The ultimate goal is to have sensors mounted in place so that mechanics can plug in from a convenient location to acquire the required data without the time and cost of disassembly and manual inspection. This also reduces potential damage to structure during access and risk of human error during inspection. “We have seven aircraft flying with 10 sensors on each aircraft,” says Roach. The program is using SMS’ CVM sensors, shape-customized and adhered to wingbox fittings. These detect crack initiation and growth by monitoring the slightest pressure change between 0.64-mm channels or “galleries” laser etched into a Teflon pad.
Sensors are applied using a self-stick adhesive. Roach says some surface preparation is required to achieve a very tight seal, but on a fairly smooth surface that can be approached directly, “a single CVM sensor can be applied in 10-15 minutes.” Vacuum tubes are then routed to a testing socket and attached using snap-clip connectors like those used in landline telephones. During the mandated inspections, a handheld scanning unit is plugged into these testing sockets to interrogate the sensors and give a clear pass or fail indication.
According to Roach, system interrogation for the 737 aircraft is performed every three months, typically while the aircraft is at a terminal gate overnight. The aim is to work with Boeing through the latter part of 2015 to compile collected data and present it to the FAA. “We hope that Delta is able to use SHM as an alternative inspection technique in 2016,” says Roach.
This is just one part of a much larger SHM effort at Sandia, which includes testing of many other types of SHM systems as well as laboratory performance testing as a statistical basis for validation. Standardizing this validation process also is a key objective. “One of our tasks in this program at Delta is to see how well it fits vs. the ARP-6461 guidelines,” says Roach. “There must be some level of standardization in how SHM is integrated into the airline maintenance operations, including training of the maintenance personnel and cradle-to-grave issues, such as continued airworthiness of the SHM system.”
Paving the path for composites
Many in the industry hope the Delta program will serve as a blueprint for SHM implementation on other commercial aircraft. “Once you have one system approved, it should be easier to get another approved,” says Amrita Kumar, executive VP of business at Acellent Technologies Inc. (Sunnyvale, CA, US). “I am hoping we will get a composites SHM application approved within the next 2-3 years.”
SMS CEO Toby Chandler sees the Delta program as key in developing recognition of SHM as a commercial technology.
“We have clearly established that CVM is an effective tool, and regulatory bodies are close to allowing it as an inspection regime,” adds Trevor Lynch-Staunton, project manager at SMS’ manufacturing partner, Anodyne Electronics Manufacturing Corp. (AEM, Kelowna, BC, Canada).
“But this is just the tiniest tip of the iceberg,” says Chilcott, “particularly with composites, where the understanding of damage is still young and developing. This type of capability with composites will allow reducing weight in the doors and vertical tails, for example, because you will develop an understanding of where and how the damage initiates and its progression. We don’t have a good way to do that right now.”

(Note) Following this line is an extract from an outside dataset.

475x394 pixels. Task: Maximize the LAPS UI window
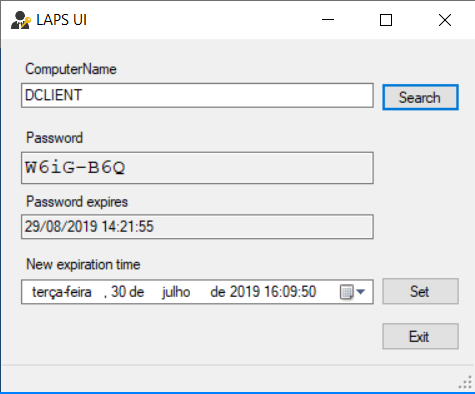coord(386,20)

“With the growing number of older aircraft in service, the business case for SHM retrofit applications is gaining more and more momentum,” explains Bockenheimer in the article “Structural health monitoring: A real-time on-board ‘stethoscope’ for condition based maintenance,” published in the August 2014 issue of Airbus’ Flight Airworthiness Support Technology (FAST #54) magazine. “Such an application is typically Generation 1 and aimed at known structure hotspots,” he adds.

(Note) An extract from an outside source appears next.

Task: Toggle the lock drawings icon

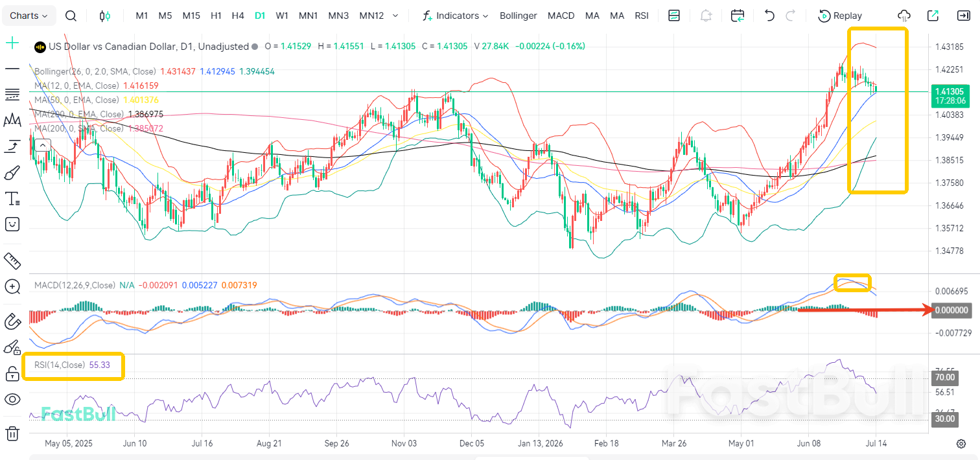Action: [x=12, y=373]
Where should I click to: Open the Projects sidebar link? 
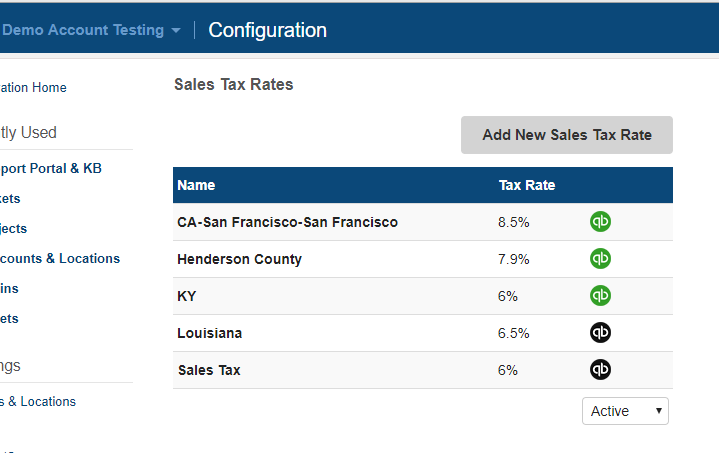(x=13, y=228)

These hotspots are defined during an aircraft’s certification testing and with continuous monitoring following entry into service. They require periodic visual inspection supported by NDT (e.g., ultrasonics, eddy current). Inspection intervals are based on fixed in-service time or cycles and are prescribed for all aircraft of a given model. Very often, no damage is found, yet a huge amount of time must nevertheless be consumed dismantling and reassembling the aircraft to access and inspect these structures. Airbus has several programs in place to explore SHM implementation in composite structures with a view toward enabling condition-based maintenance (CBM) — triggering inspections based on actual health indications of each aircraft’s structures instead of fleet-wide fixed time periods. This is also one of the goals of the FAA’s programs via the AANC at Sandia.

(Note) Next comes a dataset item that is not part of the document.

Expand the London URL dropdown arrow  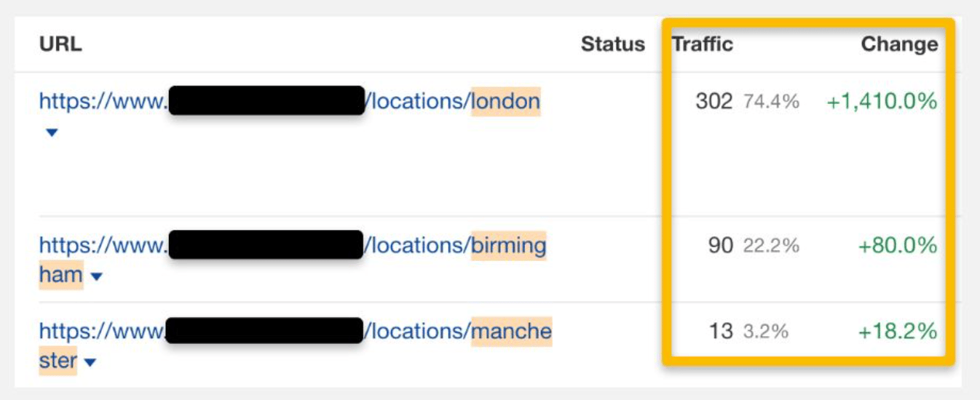point(51,133)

One illustration is the acousto-ultrasonics (AU) system Airbus is developing to detect stringer disbond in composite structures surrounding the doors on its A350 XWB. Data show this region accounts for the majority of in-service fuselage damage on long-haul aircraft, with 15% of impacts sustained by doors, 22% amassed in cargo door surrounds and 31% accumulated in passenger door surrounds. Current CFRP fuselage areas have been designed and tested to sustain such impact damage, but any visible damage still must be inspected using NDT. Using SHM sensors would alleviate concern about impacts that don’t produce visible damage, as well as do away with the need to inspect from inside the aircraft structure, which can involve time-consuming removal of interior sidewalls and other systems, resulting in lost flight revenue, especially when unscheduled. “Airlines estimate that $150,000 to $200,000 in revenue is lost for every day a narrowbody aircraft is not in service,” says Chandler, “and $500,000 per day is lost for widebody aircraft.”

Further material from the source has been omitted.